*Description of the task*
Copy the data below word for word, leaving out the pictures.

*Information provided*

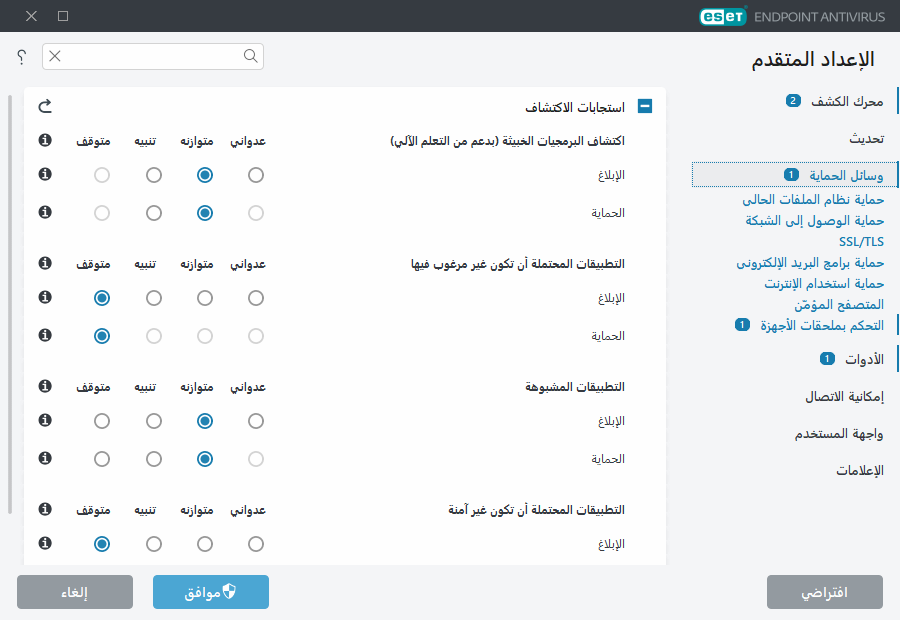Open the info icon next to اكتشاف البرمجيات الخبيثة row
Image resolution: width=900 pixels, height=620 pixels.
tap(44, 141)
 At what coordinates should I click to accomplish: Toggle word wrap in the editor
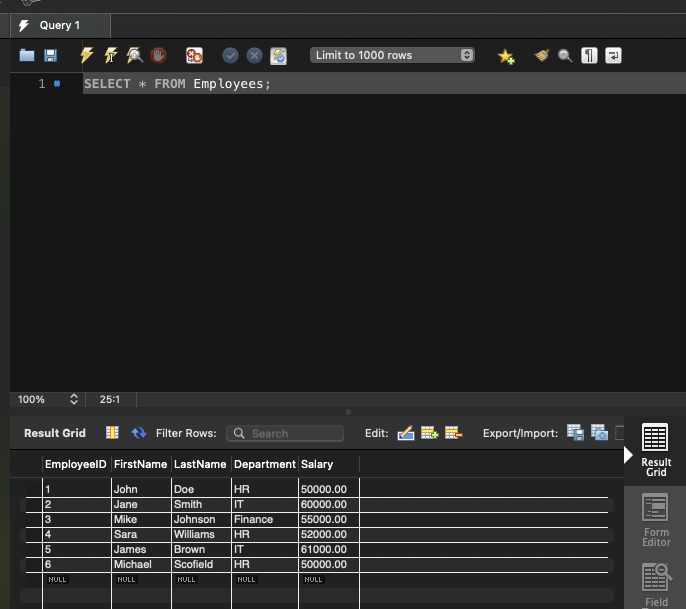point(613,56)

*Task response*
Open the info icon next to اكتشاف البرمجيات الخبيثة row
Image resolution: width=900 pixels, height=620 pixels.
tap(44, 141)
 At what coordinates should I click to accomplish: Toggle word wrap in the editor
point(613,56)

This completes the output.